En l’espèce, il convient de préciser qu’indépendamment des subventions dont dispose le, [W], il est en droit de demander à ce que la partie qui succombe prenne à sa charge les frais irrépétibles qu’il a exposés, comme tout justiciable, étant rappelé que l’employeur n’a pas donné suite à la proposition de conciliation engagée par le, [W].

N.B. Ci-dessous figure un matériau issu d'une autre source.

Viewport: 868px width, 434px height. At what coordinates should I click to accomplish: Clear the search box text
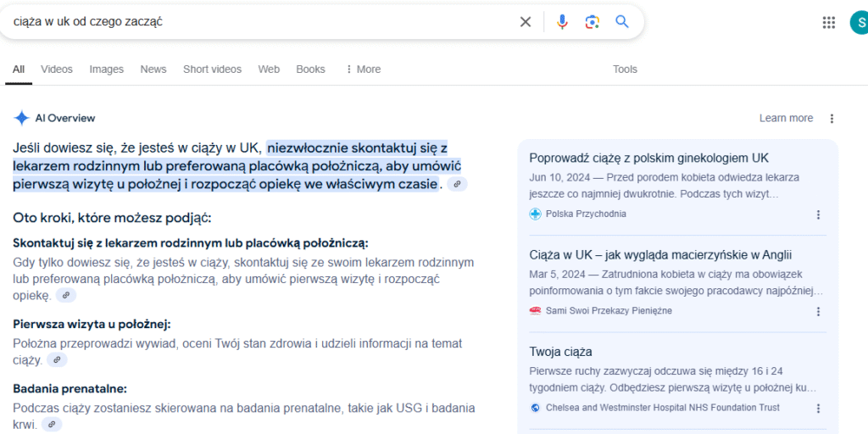click(x=526, y=22)
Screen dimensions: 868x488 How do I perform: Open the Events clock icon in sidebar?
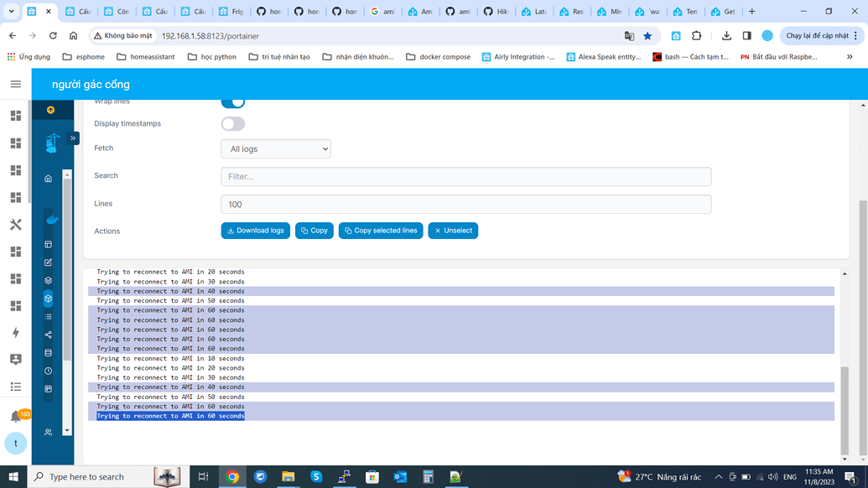tap(49, 370)
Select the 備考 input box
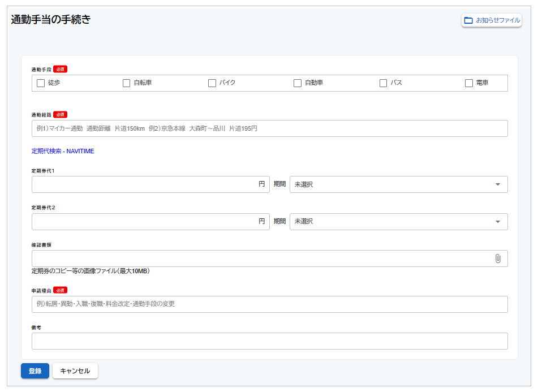Screen dimensions: 538x392 click(269, 341)
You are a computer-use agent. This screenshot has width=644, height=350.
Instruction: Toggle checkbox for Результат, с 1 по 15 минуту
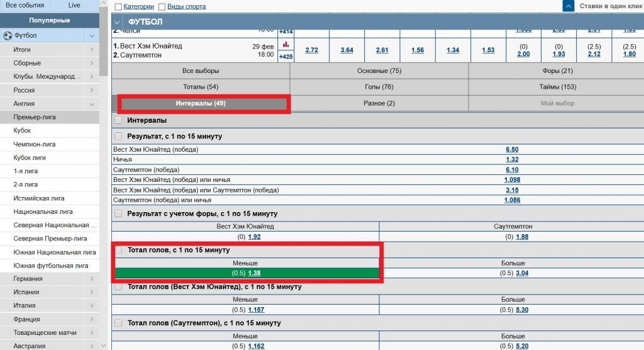tap(118, 136)
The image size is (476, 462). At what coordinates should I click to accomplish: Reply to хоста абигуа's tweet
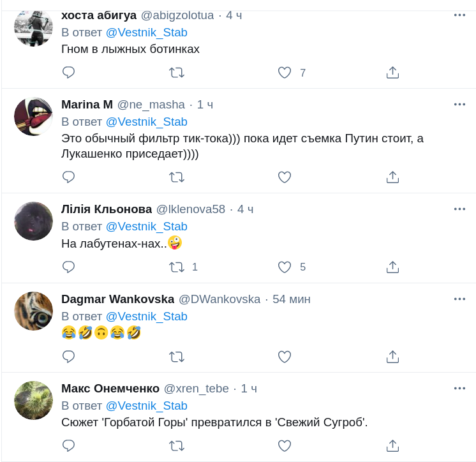point(68,73)
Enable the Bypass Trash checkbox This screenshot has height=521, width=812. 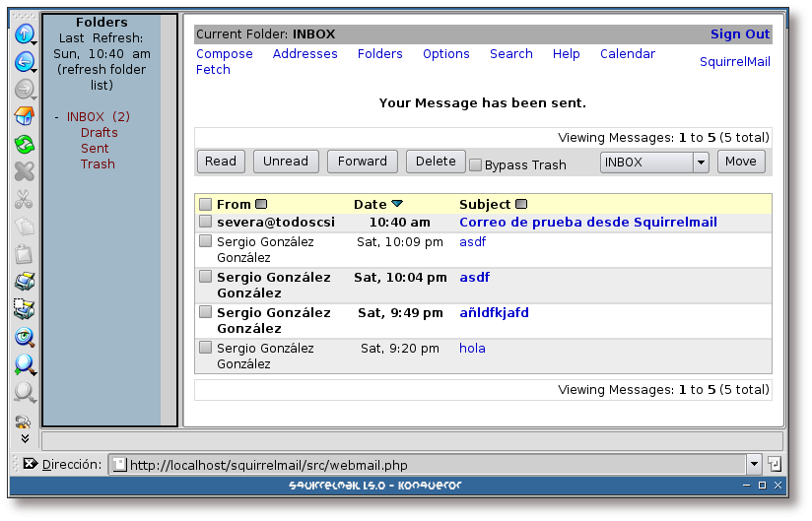coord(475,164)
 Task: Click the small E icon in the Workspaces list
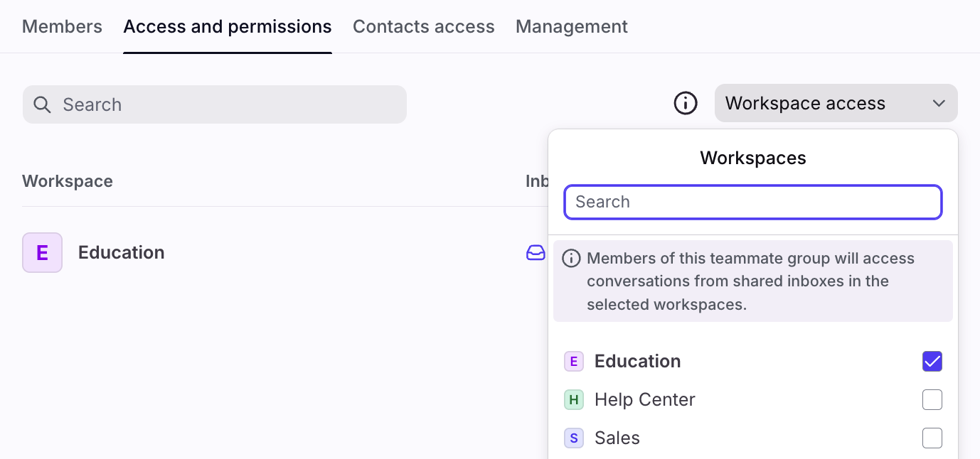(x=574, y=362)
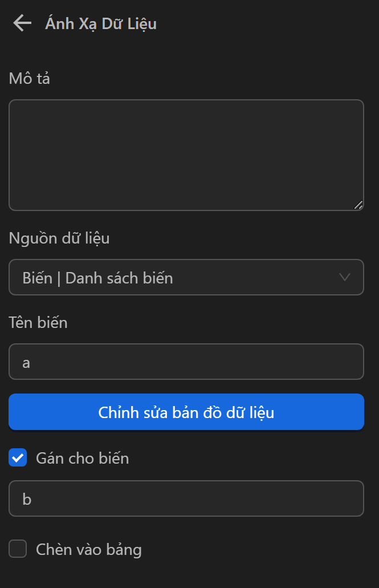Image resolution: width=379 pixels, height=588 pixels.
Task: Click the textarea resize handle
Action: [x=358, y=205]
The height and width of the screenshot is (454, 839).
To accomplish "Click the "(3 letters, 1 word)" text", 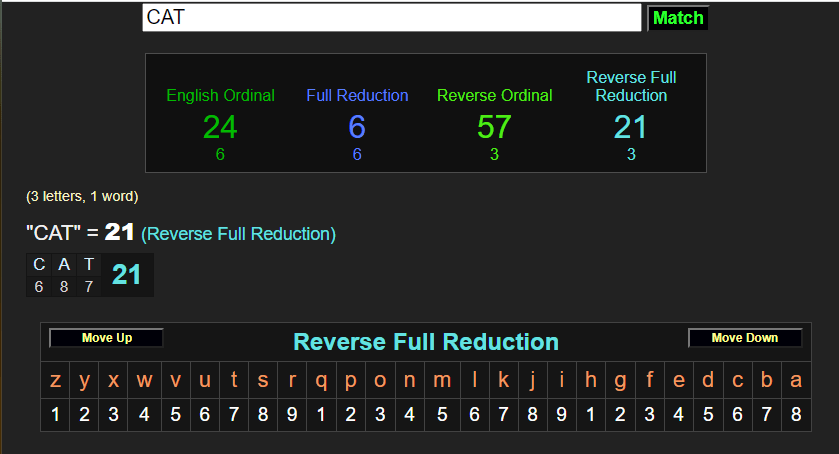I will coord(82,196).
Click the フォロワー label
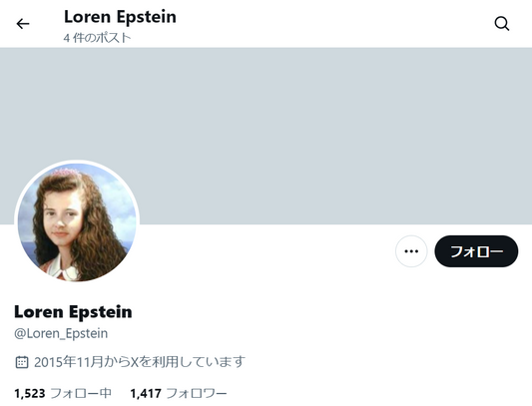This screenshot has height=406, width=532. tap(197, 393)
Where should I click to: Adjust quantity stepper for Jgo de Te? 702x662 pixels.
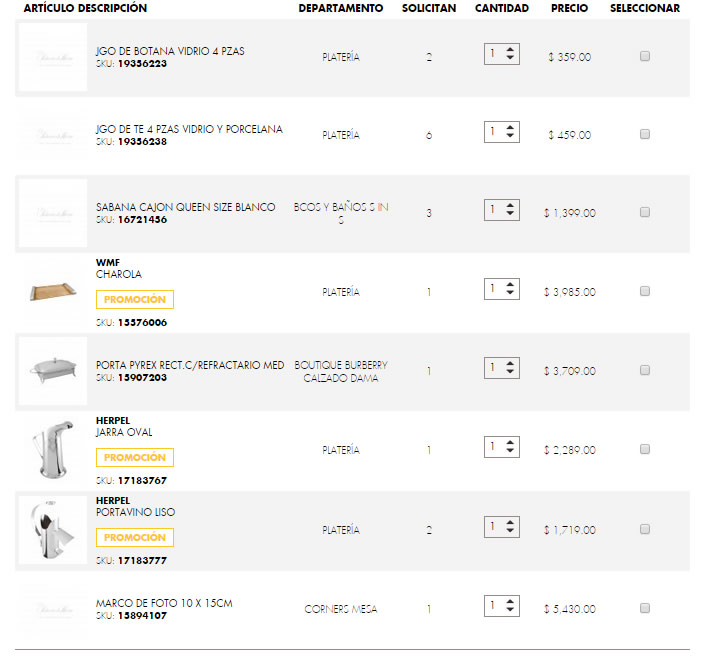[x=502, y=132]
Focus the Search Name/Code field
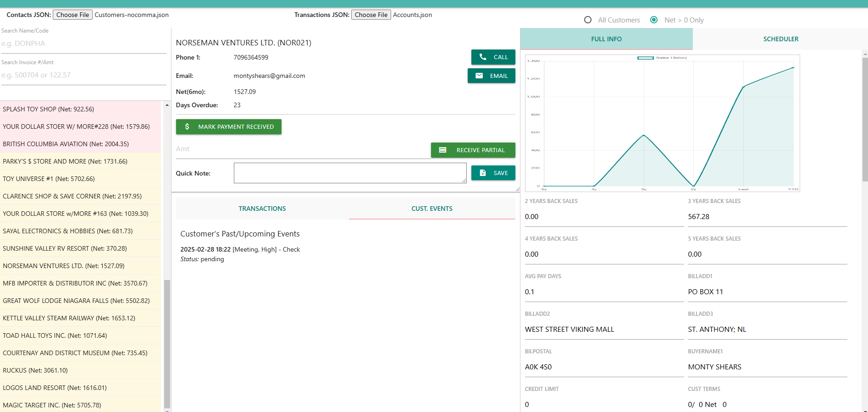 click(x=83, y=44)
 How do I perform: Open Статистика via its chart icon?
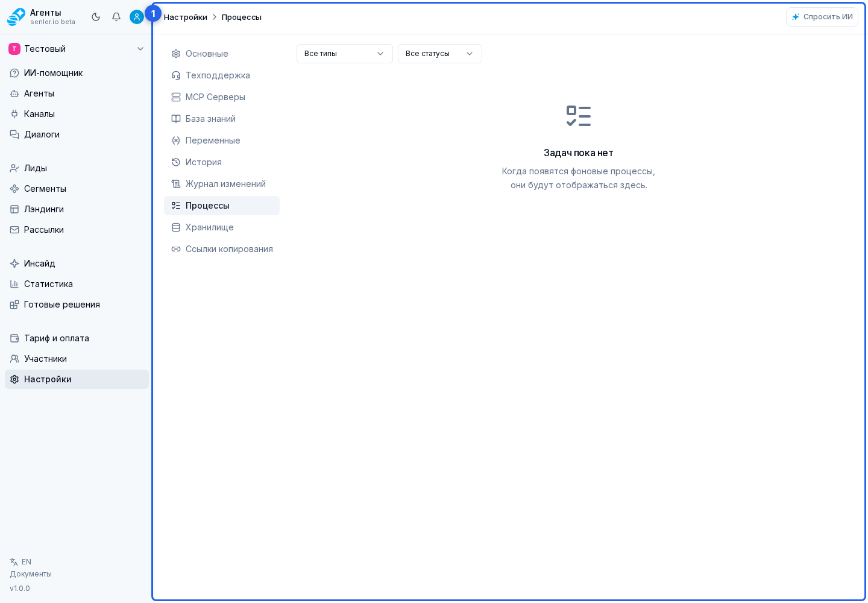point(14,284)
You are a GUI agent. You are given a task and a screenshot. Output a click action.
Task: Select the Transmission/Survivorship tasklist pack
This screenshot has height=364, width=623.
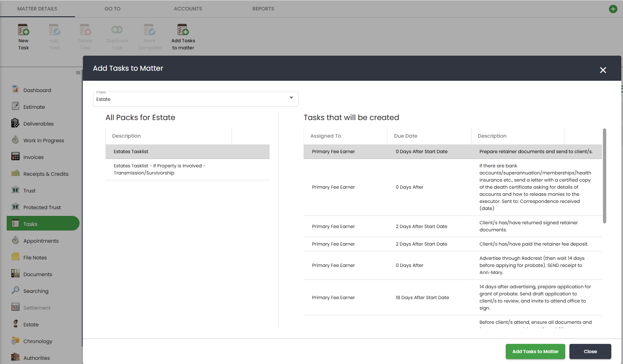click(x=187, y=169)
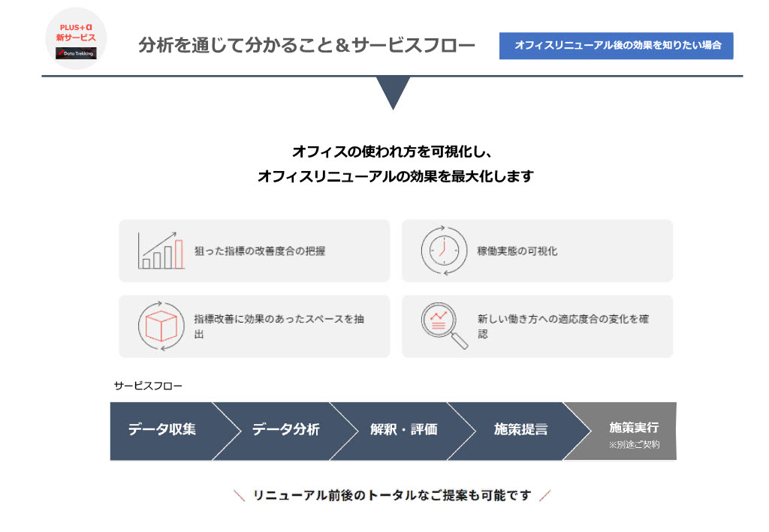Click the 狙った指標の改善度合の把握 card text
Screen dimensions: 769x532
click(x=259, y=251)
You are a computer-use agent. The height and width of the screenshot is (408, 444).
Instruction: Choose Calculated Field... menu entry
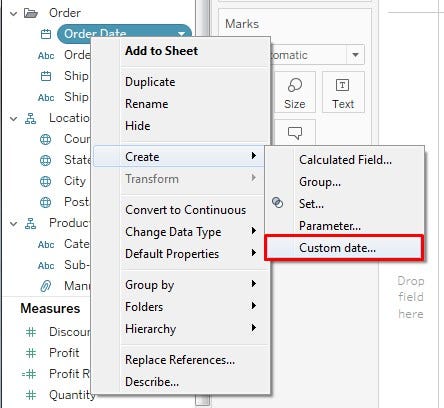[345, 160]
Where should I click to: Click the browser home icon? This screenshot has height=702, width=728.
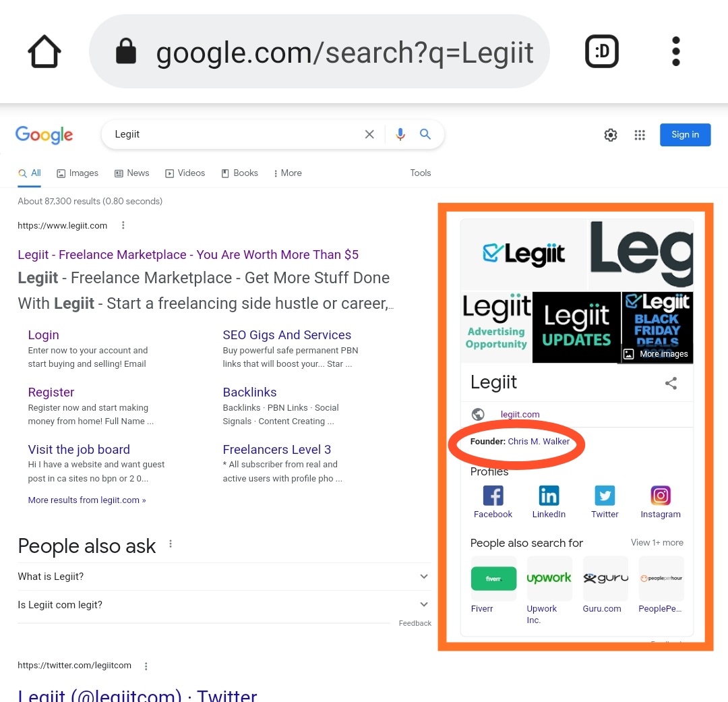[44, 51]
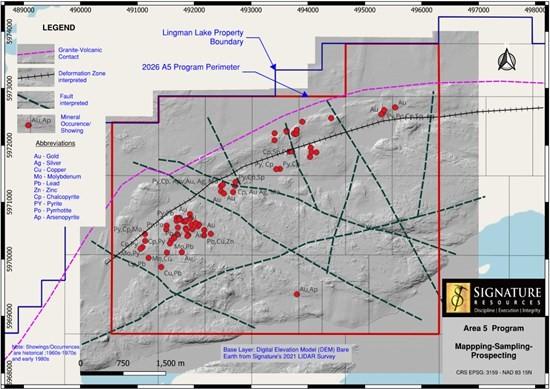Click the 493000 easting grid label
This screenshot has width=550, height=389.
251,10
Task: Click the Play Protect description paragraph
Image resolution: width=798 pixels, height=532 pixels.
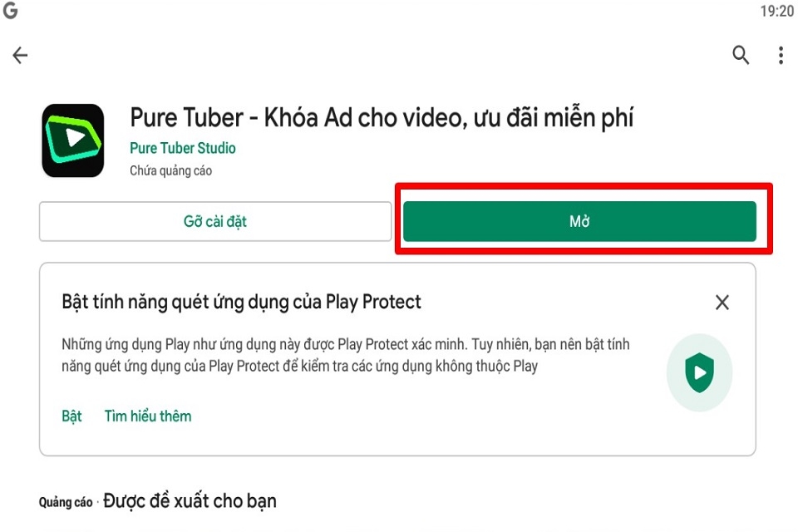Action: click(x=345, y=355)
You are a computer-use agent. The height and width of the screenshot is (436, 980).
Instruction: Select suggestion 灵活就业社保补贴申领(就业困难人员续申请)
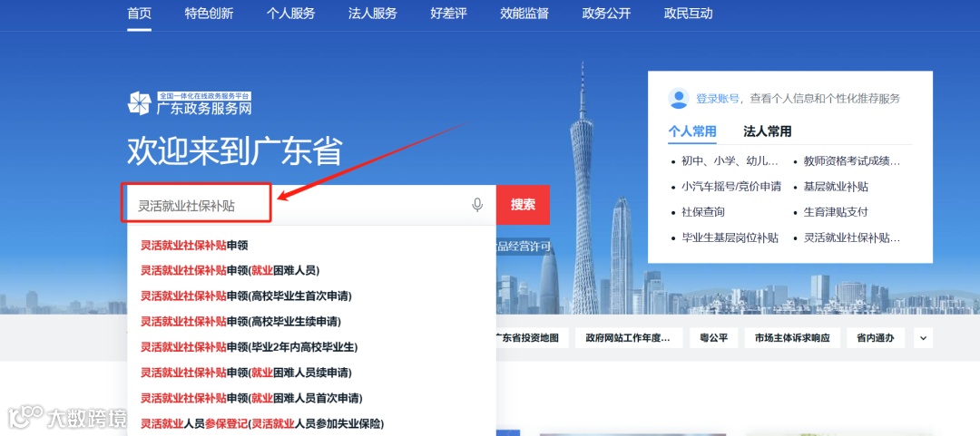point(246,373)
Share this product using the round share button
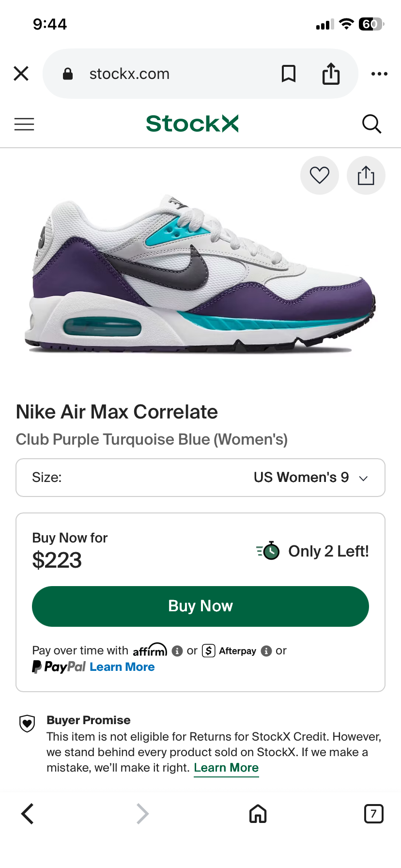The height and width of the screenshot is (868, 401). pos(366,175)
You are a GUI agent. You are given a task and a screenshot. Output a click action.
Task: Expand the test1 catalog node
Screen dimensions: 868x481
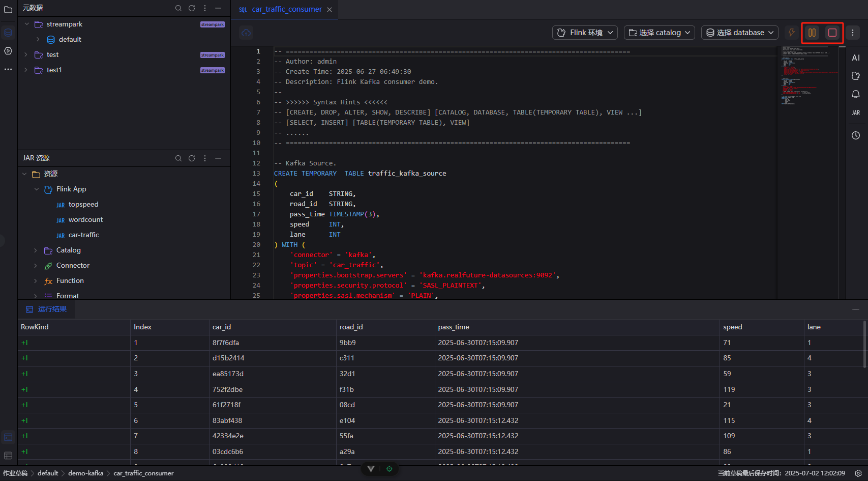click(x=26, y=70)
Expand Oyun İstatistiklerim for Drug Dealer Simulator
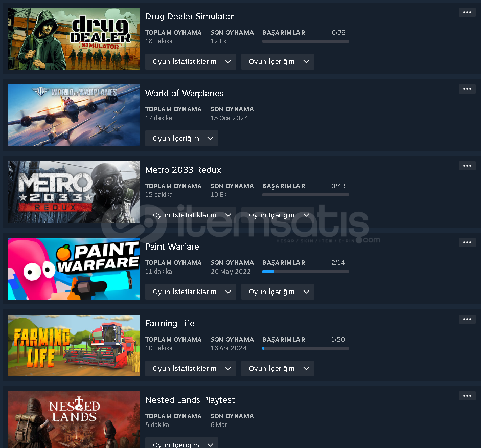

La société ARCELORMITTAL FRANCE, tenue aux dépens, sera dès lors condamnée à verser au, [W] la somme de 1000 euros au titre des frais irrépétibles, non compris dans les dépens, exposés par ce dernier. et sera déboutée de sa demande formée de ce chef.
PAR CES MOTIFS
Le Tribunal, statuant après débats en audience publique, par jugement contradictoire, rendu en premier ressort et par mise à disposition au greffe,
DÉCLARE recevable l’action du Fonds d’indemnisation des victimes de l’amiante, en sa qualité de créancier subrogé dans les droits de M., [O], [H],
DIT que la maladie professionnelle contractée par M., [H] est due à la faute inexcusable de la société ARCELORMITTAL FRANCE,
FIXE au maximum prévu par le texte de l’article L. 452-2 du code de la sécurité sociale le montant de la majoration de la rente servie par la CPAM à M., [O], [H],
DIT que cette majoration suivra l’évolution de son taux d’incapacité permanente partielle en cas d’aggravation de son état de santé,
DIT qu’en cas de décès de la victime résultant des conséquences de sa maladie professionnelle due à l’amiante, le principe de la majoration des indemnités restera acquis pour le calcul de la rente de conjoint survivant,
DIT que les arriérés de majoration de la rente et des arrérages à intervenir le cas échéant seront versés par la CPAM de Meurthe et Moselle à M., [H] et au besoin CONDAMNE la CPAM au versement de ces sommes,
FIXE comme suit l’indemnisation des préjudices personnels de M., [O], [H], revenant au Fonds d’indemnisation des victimes de l’amiante, subrogé dans les droits de la victime à :
— 10 400 euros au titre des souffrances morales,
— 200 euros au titre des souffrances physiques,
DÉBOUTE le Fonds d’indemnisation des victimes de l’amiante de sa demande d’indemnisation du préjudice d’agrément de M., [H],
DIT que la CPAM de Meurthe et Moselle devra en conséquence verser au Fonds d’indemnisation des victimes de l’amiante, créancier subrogé, la somme totale de 10 600 euros, et au besoin l’y CONDAMNE,
DIT que la CPAM de Meurthe et Moselle dispose d’une action récursoire à l’égard de la société ARCELORMITTAL FRANCE,
CONDAMNE la société ARCELORMITTAL FRANCE à rembourser à la CPAM de Meurthe et Moselle les indemnisations et les majorations d’indemnités dont elle aura été amenée à faire l’avance,
CONDAMNE la société ARCELORMITTAL FRANCE à payer au Fonds d’indemnisation des victimes de l’amiante la somme de 1000 euros au titre de l’article 700 du code de procédure civile,
DÉBOUTE les parties de leurs demandes plus amples ou contraires,
CONDAMNE la société ARCELORMITTAL FRANCE aux dépens de l’instance,
RAPPELLE que la présente décision est de droit exécutoire à titre provisoire.